Mr Parker is also keen to emphasise the difference working in a ‘strategic alliance’ with West Mercia Police is already making and will continue to make.
He says: “The forces will remain separate, but we are looking to do things once instead of twice where we can, for example calling on each other for assistance where it makes sense.
“We have to save £26 million by 2015, but we have already saved £16 million through restructuring our organisation in April 2011.
“That leaves £10 million to save. We are doing that by reducing management costs through the alliance with West Mercia so that we don’t have to impact on frontline policing.”
But the Warwickshire Police Federation, the union representing police officers, has said time and again that this level of cuts being imposed by the Government - which has already seen the loss of 200 officers and 240 police staff - will make it impossible for frontline policing not to be severely depleted.
“The federation is right in that the more resources we have, the more protection we can deliver,” Mr Parker says.

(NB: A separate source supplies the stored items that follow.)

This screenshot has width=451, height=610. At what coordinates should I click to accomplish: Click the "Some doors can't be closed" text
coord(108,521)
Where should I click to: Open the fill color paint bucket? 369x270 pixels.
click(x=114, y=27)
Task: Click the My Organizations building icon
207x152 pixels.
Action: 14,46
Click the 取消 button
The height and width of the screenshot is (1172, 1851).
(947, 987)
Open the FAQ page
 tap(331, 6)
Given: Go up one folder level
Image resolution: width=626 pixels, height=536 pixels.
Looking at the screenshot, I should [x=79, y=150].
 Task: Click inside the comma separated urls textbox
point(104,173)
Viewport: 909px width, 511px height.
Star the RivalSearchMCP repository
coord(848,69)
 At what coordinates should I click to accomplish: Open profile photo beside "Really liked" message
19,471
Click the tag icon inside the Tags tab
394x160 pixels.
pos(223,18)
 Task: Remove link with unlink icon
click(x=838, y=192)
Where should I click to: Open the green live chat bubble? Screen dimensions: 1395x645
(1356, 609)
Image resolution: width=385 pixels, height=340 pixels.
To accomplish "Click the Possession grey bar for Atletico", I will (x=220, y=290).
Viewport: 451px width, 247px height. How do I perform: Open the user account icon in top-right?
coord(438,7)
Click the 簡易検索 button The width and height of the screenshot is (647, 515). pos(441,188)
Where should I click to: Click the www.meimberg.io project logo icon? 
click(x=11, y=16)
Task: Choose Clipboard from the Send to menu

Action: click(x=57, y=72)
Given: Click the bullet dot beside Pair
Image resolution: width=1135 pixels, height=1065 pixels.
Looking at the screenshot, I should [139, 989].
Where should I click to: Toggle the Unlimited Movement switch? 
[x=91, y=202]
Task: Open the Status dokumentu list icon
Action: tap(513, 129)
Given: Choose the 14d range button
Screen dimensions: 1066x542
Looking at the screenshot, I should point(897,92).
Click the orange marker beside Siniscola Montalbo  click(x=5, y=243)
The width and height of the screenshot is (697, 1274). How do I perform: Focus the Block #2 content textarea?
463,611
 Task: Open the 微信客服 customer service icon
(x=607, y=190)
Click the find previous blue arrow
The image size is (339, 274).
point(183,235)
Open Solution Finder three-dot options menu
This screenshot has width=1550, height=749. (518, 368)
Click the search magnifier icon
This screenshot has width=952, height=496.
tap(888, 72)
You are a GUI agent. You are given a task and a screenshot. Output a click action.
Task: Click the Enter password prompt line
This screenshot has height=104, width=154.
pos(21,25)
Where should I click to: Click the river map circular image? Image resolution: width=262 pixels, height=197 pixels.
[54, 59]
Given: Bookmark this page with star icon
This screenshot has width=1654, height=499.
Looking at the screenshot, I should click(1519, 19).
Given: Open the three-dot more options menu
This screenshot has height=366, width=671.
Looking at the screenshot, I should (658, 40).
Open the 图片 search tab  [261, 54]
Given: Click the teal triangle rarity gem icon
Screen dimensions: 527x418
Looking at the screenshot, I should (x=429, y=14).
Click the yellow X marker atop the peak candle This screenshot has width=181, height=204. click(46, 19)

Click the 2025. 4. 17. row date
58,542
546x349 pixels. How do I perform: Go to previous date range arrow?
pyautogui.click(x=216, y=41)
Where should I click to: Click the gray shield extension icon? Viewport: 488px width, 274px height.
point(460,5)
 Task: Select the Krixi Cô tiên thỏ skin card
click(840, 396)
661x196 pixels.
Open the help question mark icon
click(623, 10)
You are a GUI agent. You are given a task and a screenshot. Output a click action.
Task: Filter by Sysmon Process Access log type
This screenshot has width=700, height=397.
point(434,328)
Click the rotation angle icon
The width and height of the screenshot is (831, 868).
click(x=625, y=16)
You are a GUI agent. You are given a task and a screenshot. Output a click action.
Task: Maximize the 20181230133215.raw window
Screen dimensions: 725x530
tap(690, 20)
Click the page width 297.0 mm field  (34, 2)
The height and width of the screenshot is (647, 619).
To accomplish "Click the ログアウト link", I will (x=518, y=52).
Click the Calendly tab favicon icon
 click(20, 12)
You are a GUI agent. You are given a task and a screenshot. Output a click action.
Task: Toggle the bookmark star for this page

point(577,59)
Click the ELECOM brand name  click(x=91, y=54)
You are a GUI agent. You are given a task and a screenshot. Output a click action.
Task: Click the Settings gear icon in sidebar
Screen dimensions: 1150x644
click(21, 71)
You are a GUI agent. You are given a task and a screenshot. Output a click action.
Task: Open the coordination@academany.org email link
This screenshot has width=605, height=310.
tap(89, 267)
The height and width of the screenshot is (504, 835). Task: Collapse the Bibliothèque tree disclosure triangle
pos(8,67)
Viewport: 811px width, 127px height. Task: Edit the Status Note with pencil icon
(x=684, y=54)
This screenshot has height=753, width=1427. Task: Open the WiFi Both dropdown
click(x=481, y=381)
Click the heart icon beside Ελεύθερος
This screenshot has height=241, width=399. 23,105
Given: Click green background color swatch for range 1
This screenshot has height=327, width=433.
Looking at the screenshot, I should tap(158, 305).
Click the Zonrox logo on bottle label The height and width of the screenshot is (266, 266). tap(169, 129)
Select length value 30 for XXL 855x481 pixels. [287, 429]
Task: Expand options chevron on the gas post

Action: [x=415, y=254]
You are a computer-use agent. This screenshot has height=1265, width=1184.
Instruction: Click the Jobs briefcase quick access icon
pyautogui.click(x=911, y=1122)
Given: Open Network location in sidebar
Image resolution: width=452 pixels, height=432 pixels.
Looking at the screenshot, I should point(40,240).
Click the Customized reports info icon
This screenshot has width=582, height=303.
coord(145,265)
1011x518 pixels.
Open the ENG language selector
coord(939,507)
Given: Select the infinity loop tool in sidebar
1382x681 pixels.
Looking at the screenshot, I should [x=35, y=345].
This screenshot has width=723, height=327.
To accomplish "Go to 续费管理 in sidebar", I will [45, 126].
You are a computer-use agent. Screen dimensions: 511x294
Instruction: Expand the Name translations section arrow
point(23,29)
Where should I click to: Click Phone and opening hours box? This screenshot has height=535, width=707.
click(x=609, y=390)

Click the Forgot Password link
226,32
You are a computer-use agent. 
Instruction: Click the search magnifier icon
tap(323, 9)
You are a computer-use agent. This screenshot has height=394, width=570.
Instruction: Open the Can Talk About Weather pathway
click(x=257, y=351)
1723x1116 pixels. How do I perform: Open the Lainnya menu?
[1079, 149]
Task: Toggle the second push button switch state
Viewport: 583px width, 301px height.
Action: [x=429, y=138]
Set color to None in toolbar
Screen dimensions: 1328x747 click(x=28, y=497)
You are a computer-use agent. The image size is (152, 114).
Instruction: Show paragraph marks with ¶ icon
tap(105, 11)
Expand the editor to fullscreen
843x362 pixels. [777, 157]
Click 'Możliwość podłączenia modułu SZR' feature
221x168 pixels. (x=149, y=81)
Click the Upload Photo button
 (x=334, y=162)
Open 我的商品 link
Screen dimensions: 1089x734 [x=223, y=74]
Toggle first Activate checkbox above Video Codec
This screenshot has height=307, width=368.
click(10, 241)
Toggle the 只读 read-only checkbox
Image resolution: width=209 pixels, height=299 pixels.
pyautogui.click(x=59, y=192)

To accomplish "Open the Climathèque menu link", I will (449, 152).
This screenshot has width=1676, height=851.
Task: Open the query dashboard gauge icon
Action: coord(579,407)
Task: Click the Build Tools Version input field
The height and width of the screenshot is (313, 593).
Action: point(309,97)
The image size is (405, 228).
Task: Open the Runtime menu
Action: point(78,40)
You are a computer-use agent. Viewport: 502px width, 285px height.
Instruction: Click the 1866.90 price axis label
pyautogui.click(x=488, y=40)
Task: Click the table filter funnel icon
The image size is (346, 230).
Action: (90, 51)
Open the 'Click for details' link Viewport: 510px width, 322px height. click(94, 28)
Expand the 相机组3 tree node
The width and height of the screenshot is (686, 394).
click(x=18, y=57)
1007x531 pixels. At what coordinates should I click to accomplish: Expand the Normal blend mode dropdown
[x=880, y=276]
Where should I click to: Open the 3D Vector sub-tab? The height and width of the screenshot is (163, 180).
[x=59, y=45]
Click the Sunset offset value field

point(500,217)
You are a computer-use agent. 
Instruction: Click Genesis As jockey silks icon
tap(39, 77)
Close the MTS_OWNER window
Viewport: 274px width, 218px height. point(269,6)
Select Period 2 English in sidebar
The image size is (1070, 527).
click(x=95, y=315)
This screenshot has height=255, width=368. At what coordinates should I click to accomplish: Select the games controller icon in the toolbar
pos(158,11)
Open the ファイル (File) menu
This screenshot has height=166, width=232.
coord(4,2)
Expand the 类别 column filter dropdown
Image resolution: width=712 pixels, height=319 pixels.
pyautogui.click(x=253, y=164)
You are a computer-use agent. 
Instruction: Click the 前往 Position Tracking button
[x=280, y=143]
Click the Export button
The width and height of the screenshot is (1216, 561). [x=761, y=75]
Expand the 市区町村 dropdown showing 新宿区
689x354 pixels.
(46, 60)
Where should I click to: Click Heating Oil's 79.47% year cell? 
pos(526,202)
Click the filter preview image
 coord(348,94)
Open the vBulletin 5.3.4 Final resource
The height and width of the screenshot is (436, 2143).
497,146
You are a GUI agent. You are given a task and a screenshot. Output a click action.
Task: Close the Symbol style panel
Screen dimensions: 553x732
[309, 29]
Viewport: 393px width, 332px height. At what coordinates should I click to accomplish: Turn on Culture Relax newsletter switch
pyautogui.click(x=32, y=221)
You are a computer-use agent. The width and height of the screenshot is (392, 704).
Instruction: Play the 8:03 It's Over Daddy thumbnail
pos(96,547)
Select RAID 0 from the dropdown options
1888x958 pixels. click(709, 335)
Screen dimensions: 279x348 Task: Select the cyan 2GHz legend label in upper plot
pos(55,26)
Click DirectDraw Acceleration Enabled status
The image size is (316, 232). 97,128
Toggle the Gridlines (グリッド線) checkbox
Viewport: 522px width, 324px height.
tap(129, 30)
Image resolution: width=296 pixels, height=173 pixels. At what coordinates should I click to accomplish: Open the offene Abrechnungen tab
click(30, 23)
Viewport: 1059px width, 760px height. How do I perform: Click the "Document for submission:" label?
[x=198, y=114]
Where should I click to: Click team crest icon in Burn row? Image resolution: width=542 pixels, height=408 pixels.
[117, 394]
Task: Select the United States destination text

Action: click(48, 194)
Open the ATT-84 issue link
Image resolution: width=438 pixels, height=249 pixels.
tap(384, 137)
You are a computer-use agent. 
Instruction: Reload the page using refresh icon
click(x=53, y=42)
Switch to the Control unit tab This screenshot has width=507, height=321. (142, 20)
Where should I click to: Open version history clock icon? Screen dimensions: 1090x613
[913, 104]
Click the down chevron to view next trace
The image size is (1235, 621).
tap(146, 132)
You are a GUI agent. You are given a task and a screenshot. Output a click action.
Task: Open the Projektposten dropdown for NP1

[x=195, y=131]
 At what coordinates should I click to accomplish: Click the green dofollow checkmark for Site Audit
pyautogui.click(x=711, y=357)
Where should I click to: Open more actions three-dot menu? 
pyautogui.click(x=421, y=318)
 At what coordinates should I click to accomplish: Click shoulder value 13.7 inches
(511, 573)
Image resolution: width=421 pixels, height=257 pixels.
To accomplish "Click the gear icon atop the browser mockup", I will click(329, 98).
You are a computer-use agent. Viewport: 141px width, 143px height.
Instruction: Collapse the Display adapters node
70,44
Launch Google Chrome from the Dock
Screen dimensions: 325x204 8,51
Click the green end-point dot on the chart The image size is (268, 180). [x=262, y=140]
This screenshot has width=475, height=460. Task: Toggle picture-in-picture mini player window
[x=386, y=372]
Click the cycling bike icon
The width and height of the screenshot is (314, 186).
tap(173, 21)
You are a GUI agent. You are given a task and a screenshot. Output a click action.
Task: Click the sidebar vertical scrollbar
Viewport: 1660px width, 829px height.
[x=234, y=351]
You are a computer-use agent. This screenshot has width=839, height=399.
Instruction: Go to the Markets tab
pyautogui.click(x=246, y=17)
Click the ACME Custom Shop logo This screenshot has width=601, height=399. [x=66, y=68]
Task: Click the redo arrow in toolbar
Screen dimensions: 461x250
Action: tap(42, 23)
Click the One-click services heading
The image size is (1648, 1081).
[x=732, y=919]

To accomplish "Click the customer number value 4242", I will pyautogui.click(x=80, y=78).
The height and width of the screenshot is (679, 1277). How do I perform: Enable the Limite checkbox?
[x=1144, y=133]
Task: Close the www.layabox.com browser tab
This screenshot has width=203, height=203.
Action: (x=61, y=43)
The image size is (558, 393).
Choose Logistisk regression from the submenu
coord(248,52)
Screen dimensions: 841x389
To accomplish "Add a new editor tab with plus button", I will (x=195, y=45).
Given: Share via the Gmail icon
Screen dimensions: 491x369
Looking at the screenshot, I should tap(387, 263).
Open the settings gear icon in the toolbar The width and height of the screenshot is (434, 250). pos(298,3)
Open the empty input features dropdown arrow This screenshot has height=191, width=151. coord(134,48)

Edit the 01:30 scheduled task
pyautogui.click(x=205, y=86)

“We are saying that whatever the budget we are given, we will make sure we will provide the best protection possible with that figure.
“That means working smarter and with maximum support from our officers, staff and the public.”
He points out that the force has taken on 80 staff volunteers and 200 unpaid special constables, while officers also work closely with organisations such as Neighbourhood Watch.
He says: “The more resources we have, the more protection we are able to offer, but that does not mean we cannot continue to reduce crime and we have shown that.”
In the face of these depleted resources, is the force considering turning to the private sector for help?
“It’s not part of our strategy to outsource to private companies,” Mr Parker says.
“The recent publicity we have had surrounding that issue was ill-informed. We are putting in additional resources rather than replacing experienced investigators, for example by taking on former police officers to assist us as staff investigators.”
But he adds: “If there is a better way of catching criminals, I will always have an open mind, but at the moment we are not looking at the private sector.”
Looking ahead, Mr Parker says he is not expecting the new role of the Police and Crime Commissioner - who will be elected in mid November - to change the face of policing very much.
He says: “It’s important to recognise that in the present police authority, nine members are elected, so from a police perspective, it’s not an unusual position for us to have this type of governance.
“The authority holds me to account. In the future, it will be the police and crime commissioner who does that. My job does not change.
“We have been planning this for a year and we have been having regular meetings to ensure that the transition is as smooth as possible. Hopefully the public won’t see a change.”
But the future of policing in the county will need the help of the public, he says.
“If we want to maintain this level of cutting down on crime, we do need continued public support, for example people can become a volunteer or a special - but it is also a great help if people report anything suspicious to us and make sure they take as much care as possible of their property - particularly in their vehicles. We have had a lot of thefts from vehicles of things like Satnavs, iPods and mobile phones.
“We would be very grateful of this type of support.”
He adds: “Crime is going down, but we could always do better and we cannot do it alone.”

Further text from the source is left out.